All those nice things I said in the first paragraph of this post, about how I can tailor my lists to fit your needs, are true, I do these things for customers that ask for it. I can keep lists of your search terms, titles, subjects or authors you are always looking for. When they show up on any of my lists, or even if I see them elsewhere, I will let you know. 

Yes, this is yet another shameless plug for my business, but also a plug for every source in the bargain wholesale industry. They can all be a resource if you just know how to work with them and make them work for you. In order for me to stay in business I need you to stay in business, and to be a happy buyer of bargain books, and for that to happen you really should be buying far and wide.*

*(But mostly from me.)

Friday, April 18, 2014

Value Beyond Bargain

I recently visited a bookstore that, while not a bargain bookstore, buys bargain very widely and does an amazing job of merchandising it. I noticed that they had one of the best and largest cookbook sections I had seen anywhere, and it looked to me to be mostly remainders and bargain books. The owner told me that it is usually his best selling section. He told me about a couple of customers that drive from their home two hours away, at least twice a year, just to buy cookbooks from him, and that they will spend up to $500 on some of those binges.

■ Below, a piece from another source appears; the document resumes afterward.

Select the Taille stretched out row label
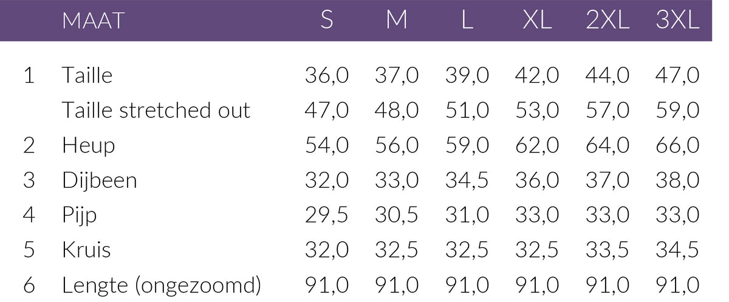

In previous posts and in my hints page I have mentioned that a good way to use bargain is to build a section that you either don't have a lot of experience with, or you're not sure how your customers will respond to, or you just want to give it more real estate without committing the front list dollars. The section I usually have in mind is poetry since I have seen this done in more than one bookstore with the result that there are suddenly way more poetry customers shopping those stores, and that the buyers now know to look out for poets in their front and back list buys that they might not have known to look for in the past. My friend with the impressive cookbook section also does something like this with poetry and with music. I talked to one event manager, at another bookstore, who told me that authors often will happily sign remainders, as long as the actual event is based on their new book. His advice had sort of a "don't try this at home" flavor to it, however, as he said "you'd better know your authors pretty well before asking them to do that."

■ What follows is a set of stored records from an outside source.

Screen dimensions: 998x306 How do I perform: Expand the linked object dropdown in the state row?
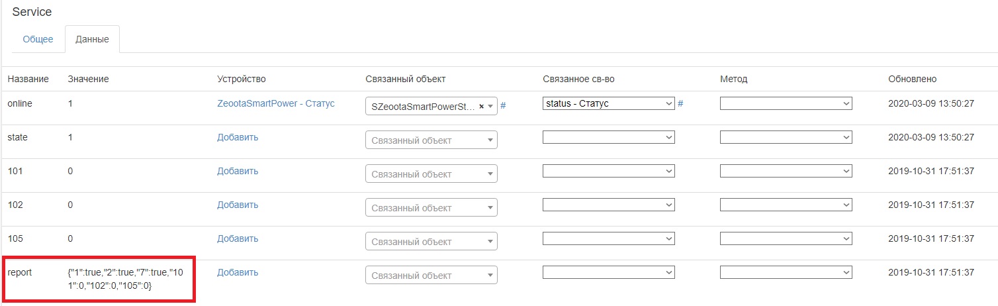(x=431, y=140)
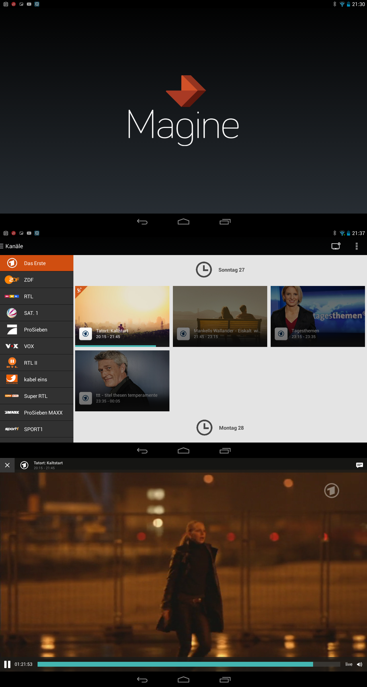Screen dimensions: 367x687
Task: Choose the VOX channel
Action: 37,346
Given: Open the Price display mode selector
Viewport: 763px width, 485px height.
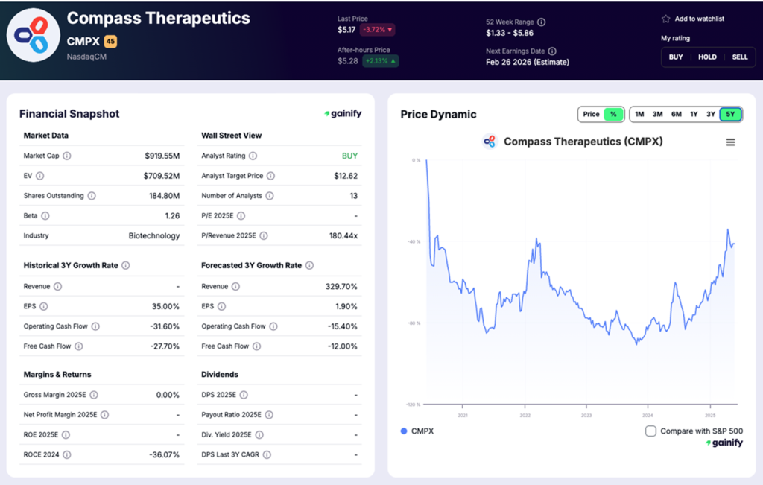Looking at the screenshot, I should [x=592, y=114].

The point, again, is the value that remainders and bargain books bring to your bookstore and your customers goes well beyond low price. A lot has to do with differentiation, setting your bookstore apart from other sources for books.

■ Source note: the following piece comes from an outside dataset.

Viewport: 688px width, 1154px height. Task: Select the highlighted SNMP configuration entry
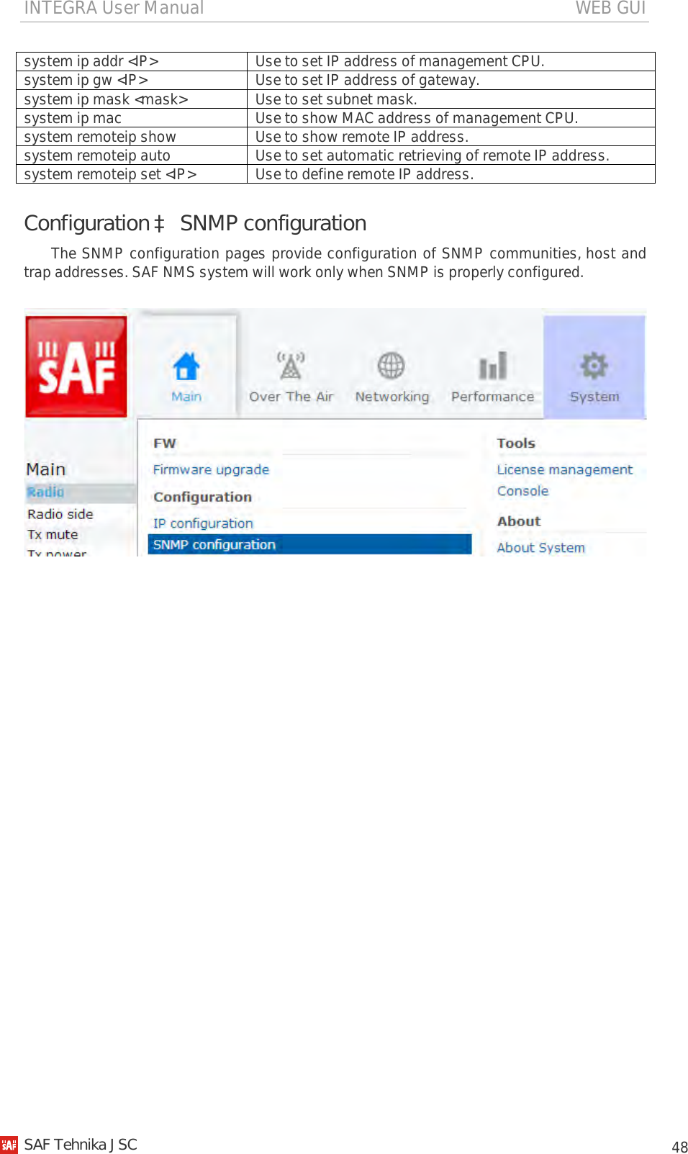coord(309,544)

Buy right and dramatically increase your selection, bringing more categories and authors to your customers. You are telling your customers you care about them enough to offer them something different, something special, out of the ordinary, and at a low price. Remainders and bargain books are one area where you can make your selection unique in ways that new books and even used cannot quite do. 

Your customers may not remember where they got the newest bestseller, as they can buy them anywhere, but they will always remember where they got that interesting book they didn't quite know they wanted until they saw it, and at such a great price. Buying bargain expands your creativity. You can create new bookstores within your bookstore. You can be flexible in how you merchandise the books.

If you don't yet have bargain in your bookstore and you're wondering how to get started, make two lists. On your first list write down the titles, authors, and subject categories you are asked most for that you don't have or don't have enough of. These are the customers that most often go to buy the books elsewhere. The second list, and probably the better one, is a list of your best selling categories and authors. Then start looking at the bargain and remainder wholesalers. Once you find one that carries the most of what fits your lists, place an initial order. Buy 3s of enough titles to fill a couple of tables and see how it goes. 

There will be a learning curve as you discover how some books that did not sell well new become bestsellers at bargain prices, and how some authors sell well new and not in bargain, but if you start off with your proven winners, you will soon have a great bargain section. Your customers will thank you for it.